- Theatrical release poster
- Directed by: François Truffaut
- Screenplay by: Jean-Loup Dabadie François Truffaut
- Based on: Such a Gorgeous Kid Like Me by Henry Farrell
- Produced by: Marcel Berbert
- Starring: Bernadette Lafont
- Cinematography: Pierre-William Glenn
- Edited by: Yann Dedet
- Music by: Georges Delerue
- Production company: Les Films du Carrosse
- Distributed by: Warner-Columbia Film
- Release date: 12 September 1972;
- Running time: 100 minutes
- Country: France
- Language: French
- Box office: 684,919 admissions (France)

= A Gorgeous Girl Like Me =

1972 French film by François Truffaut

A Gorgeous Girl Like Me (Une belle fille comme moi), also known as A Gorgeous Bird Like Me, is a 1972 French film directed by François Truffaut, starring Bernadette Lafont. It is based on Henry Farrell's 1967 novel of the same name.

Truffaut called it "a sarcastic comedy thriller."

==Plot==
Stanislas Previne is a young sociologist preparing a thesis on criminal women. He meets Camille Bliss in prison to interview her. Camille is accused of having murdered her lover Arthur and her father. She tells Stanislas about her life and her love affairs.

Stanislas, much to the frustration of his secretary, who also has a crush on him, soon falls in love with Camille and works to find the evidence to prove her innocence. His secretary tries to convince the sociologist that Camille is a "manipulative slut" but he cannot be convinced. Through investigation, the sociologist and his secretary find a young boy, an amateur filmmaker, who has captured the evidence they need on film to secure Camille's release from prison.

Once free, Camille, who always has loved music and has seduced the cabaret singer Sam Golden earlier in the film, becomes a cause célèbre and a singing star. Stanislas meets her after a performance, and she seduces him at her home; however, her husband (who is cuckolded many times during the film) discovers them and beats him up. Camille kills her husband and then plants the gun on her passed-out paramour.

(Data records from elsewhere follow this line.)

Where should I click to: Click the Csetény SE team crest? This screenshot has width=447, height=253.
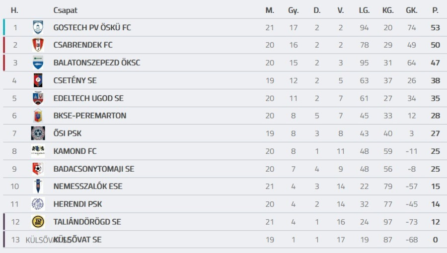[x=38, y=80]
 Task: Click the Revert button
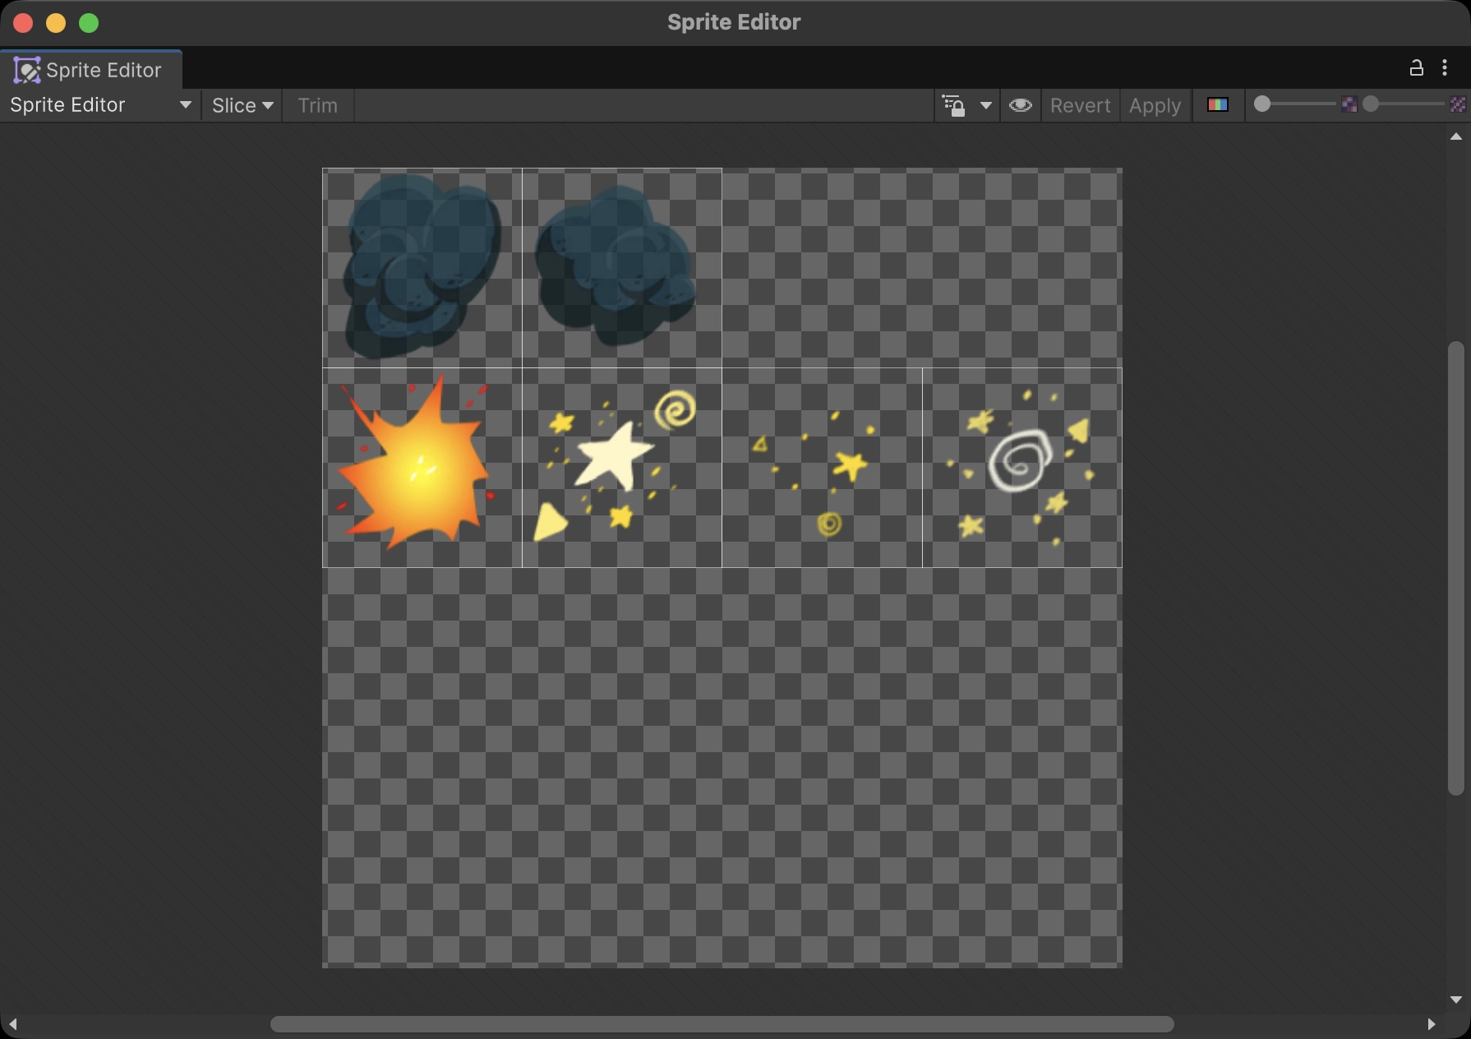click(x=1080, y=105)
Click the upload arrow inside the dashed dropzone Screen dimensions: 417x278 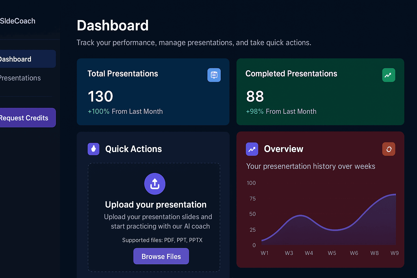click(155, 184)
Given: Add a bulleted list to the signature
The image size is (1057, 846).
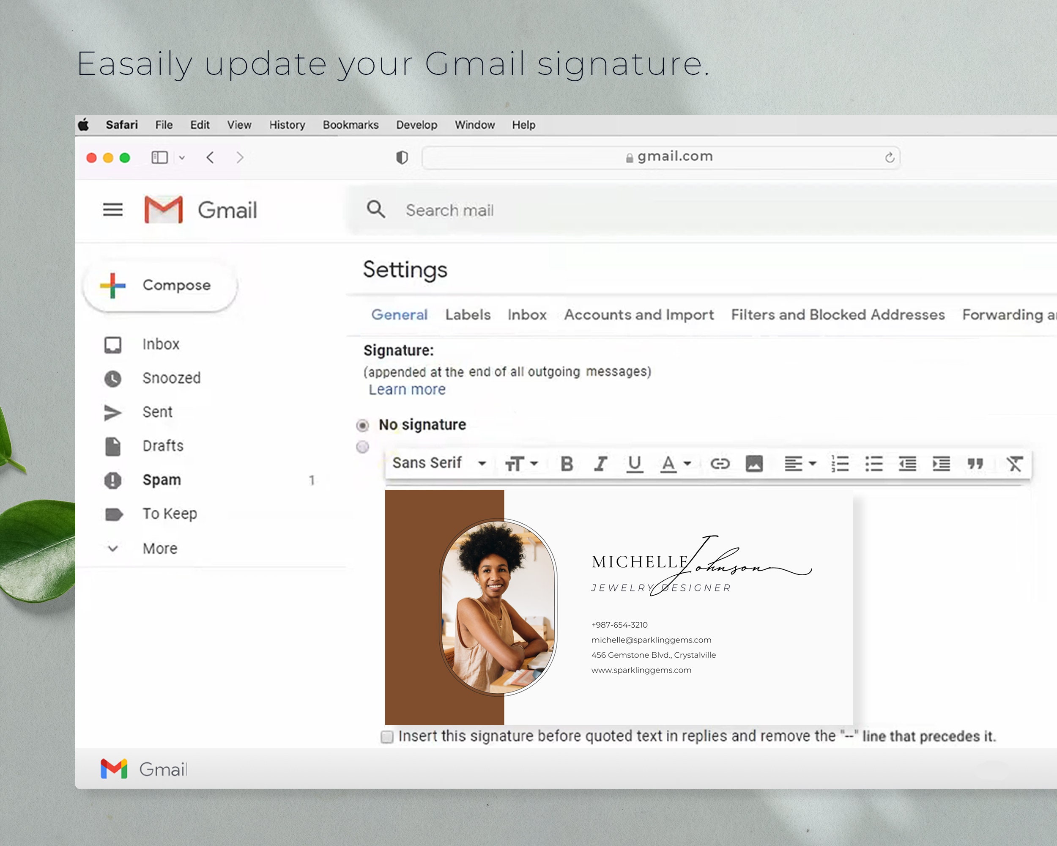Looking at the screenshot, I should pos(875,464).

When Stanislas is imprisoned for murder, Camille will do nothing to help the man who once freed her. As he cleans up the prison yard, in the film's final segment, the camera pans to show Stanislas's secretary typing a manuscript on a nearby balcony, presumably the thesis that Stanislas began, but this time preparing one that will expose Camille as the manipulative seductress that Stanislas discovered her to truly be.

==Cast==
- Bernadette Lafont as Camille Bliss
- André Dussollier as Stanislas Prévine
- Claude Brasseur as Maître Murene
- Charles Denner as Arthur
- Guy Marchand as Roger aka Sam Golden
- Anne Kreis as Hélène
- Philippe Léotard as Clovis Bliss
- Gilberte Géniat as Isobel Bliss
- Michel Delahaye as Marchal
- Danièle Girard as Florence Golden
- Martine Ferrière as prison secretary
- Jacob Weizbluth as Alphonse, the mute
- Jean-François Stévenin as the newspapers seller (uncredited)
- François Truffaut as a journalist (voice, uncredited)

==Reception==
Stanley Kauffmann of The New Republic wrote 'Truffaut makes his absolutely stupidest film to date'.